The Bangladesh Garment Industry was a major force in its economy, employed about 3.6 million people or roughly 2% of the population. Its export value was worth $21 billion in 2012, and accounted for 13% of GDP in 2011. Nearly 90% of garments produced in Bangladesh were exported to the U.S, Europe and Canada. In 2012, the US alone received $4.9 billion worth of garment exports from Bangladesh. Low cost production and large capacity were key incentives for multinational corporations (MNCs) to produce garments in Bangladesh. Combined labor cost differentials were expected to help Bangladesh’s garment industry to reach $30 billion by 2015.

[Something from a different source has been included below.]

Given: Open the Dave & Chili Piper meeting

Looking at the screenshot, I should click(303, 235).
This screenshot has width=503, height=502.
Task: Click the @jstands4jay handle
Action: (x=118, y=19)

Garment Industry Monthly and Minimum Wages by Country

Bangladesh garment monthly wages

On April 24, 2013, the nine-storey Rana Plaza building collapsed, killing 1,100 workers and injuring 2,500 more.  The disaster might be prevented due to the fact that there was a warning of the building unsafe and recommendation that the worker be evacuated by an engineer to the building owner.  However, it was passed over in silence, and by the declaration of a local government official that the building was safe.

 

And MNCs’ response….

After the collapse, MNCs with operations in Bangladesh had several options on how to respond to the Rana Plaza tragedy.

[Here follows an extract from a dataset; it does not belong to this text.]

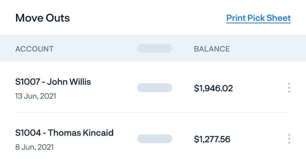Click the gray pill in John Willis row

pos(155,88)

MNCS were not directly responsible for the disaster, and many MNCS that had already been conducting factory inspections (like Wal Mart) would continue to do business as usual, and retain private records of infractions with no obligations to alert workers of safety hazards.

Some MNCS decided to shift all of its production away from Bangladesh to other , lower risk countries (like Disney corporation) in order to lessen the risk of negative press or irresponsible labor practices tainting the brand.

The other MNCs could decide to remain its manufacture in Bangladesh and partner with factories to improve safety conditions in the garment industry.